When fungi fight back
When fungi fight back

It’s known as fight or flight — the message the brain sends your body when it detects something frightening. Something like it happens to plants when they are under attack, too. And then there are fungi — perhaps the most mysterious kingdom of multicellular life.

Fungi too can sense attackers and manufacture powerful weapons to combat them, including the toxins and poisons that can send you to the emergency room if you eat the wrong mushroom.

But little is known about the built-in threat detectors of these limbless, brainless beings. Humans send messages through their nervous systems. A plant’s vascular system is its relay apparatus. But fungi have neither.

Scientists trying to solve this mystery recently grew mushrooms in the lab, unleashed fungi-eating nematodes on them and videotaped the aftermath. They found that the fungi somehow sensed the predators and sent signals to other parts of their bodies. Their findings, published recently in Current Biology, shed new light on how the many cells within even primitive organisms communicate like plants or animals.

“They may appear simple, but they share features that are also known for more complicated organisms,” said Markus Künzler, a microbiologist at ETH Zürich in Switzerland who led the study. “There is internal communication going on that we know very little about.”

What we do know is that fungi-loving nematodes ingest their dinner like creepy, syringe-wielding serial killers. The worm uses a needle on its head to puncture the mushroom’s hyphae — the stringy filaments that make up its mycelium, or vegetative body — and suck out its cellular content.

Under attack, Coprinopsis cinerea, the mushroom commonly known as the gray shag or inky cap and often used in fungi research, puts up a slow but steady fight.

Künzler and his colleagues paired the fungi and nematodes in a lab setting, and also added a dye to the mushrooms that glows under a microscope. They watched the mushroom’s response travel in the form of genes activating, lighting up as its warning message propagated up and down the fungus’ fattest hyphae. It did so every few hours — and it switched directions. As they switched on in succession, the genes produced a nasty toxin the nematodes don’t like.

It makes sense that to survive, a fungus would need to send defense signals throughout its body rather than only at the site of attack. For example, defending its reproductive caps above the soil, even pre-emptively, would help its legacy continue. But much remains unknown about the fungus’ signal and how it travels.
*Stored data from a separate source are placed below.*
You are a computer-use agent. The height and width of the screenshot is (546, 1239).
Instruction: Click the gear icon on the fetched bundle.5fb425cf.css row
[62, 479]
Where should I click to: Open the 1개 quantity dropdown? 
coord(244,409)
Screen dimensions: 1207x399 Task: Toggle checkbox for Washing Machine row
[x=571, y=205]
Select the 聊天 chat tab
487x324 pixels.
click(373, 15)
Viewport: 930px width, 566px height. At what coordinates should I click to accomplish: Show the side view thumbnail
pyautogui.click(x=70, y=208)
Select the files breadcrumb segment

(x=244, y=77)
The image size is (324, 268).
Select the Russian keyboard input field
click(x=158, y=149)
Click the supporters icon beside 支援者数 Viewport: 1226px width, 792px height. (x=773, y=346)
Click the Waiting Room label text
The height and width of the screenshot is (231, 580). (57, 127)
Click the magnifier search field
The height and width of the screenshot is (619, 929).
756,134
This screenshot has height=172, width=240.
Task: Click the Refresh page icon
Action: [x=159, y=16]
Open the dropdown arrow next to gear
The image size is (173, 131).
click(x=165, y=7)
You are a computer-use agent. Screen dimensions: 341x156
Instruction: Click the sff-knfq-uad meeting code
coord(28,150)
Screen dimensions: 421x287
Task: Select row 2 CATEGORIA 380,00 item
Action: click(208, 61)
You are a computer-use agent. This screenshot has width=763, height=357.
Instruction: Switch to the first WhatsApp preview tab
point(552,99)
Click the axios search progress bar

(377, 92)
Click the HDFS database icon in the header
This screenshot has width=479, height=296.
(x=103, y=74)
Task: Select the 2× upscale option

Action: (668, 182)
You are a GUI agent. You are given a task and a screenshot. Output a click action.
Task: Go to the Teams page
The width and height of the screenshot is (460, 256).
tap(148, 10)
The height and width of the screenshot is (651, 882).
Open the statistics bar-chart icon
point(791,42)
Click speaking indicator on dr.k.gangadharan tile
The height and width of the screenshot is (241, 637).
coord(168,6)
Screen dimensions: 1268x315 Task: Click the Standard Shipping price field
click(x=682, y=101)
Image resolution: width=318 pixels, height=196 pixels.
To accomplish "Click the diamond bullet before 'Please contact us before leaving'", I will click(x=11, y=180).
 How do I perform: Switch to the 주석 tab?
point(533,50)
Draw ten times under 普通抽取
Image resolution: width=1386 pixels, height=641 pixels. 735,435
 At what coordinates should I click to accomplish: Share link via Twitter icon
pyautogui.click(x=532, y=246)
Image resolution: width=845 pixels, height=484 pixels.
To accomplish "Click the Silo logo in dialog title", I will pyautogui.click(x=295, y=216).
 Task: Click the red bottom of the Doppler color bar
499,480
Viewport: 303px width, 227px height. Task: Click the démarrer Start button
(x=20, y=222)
“In both plants and animals, electrical and chemical signaling is known,” Künzler said. “It’s not very clear what happens in the fungus.”

Fungal architecture is quite different from that of plants and animals. It is possible that the cells within a fungus’ hyphae communicate using chemical or electrical signals, but Künzler’s results suggest it is unlikely.

“We think the signal has to travel from one cell to another across the cytoplasm of the cells, which is very special or different from how the signaling is done in a plant or animal body,” he said.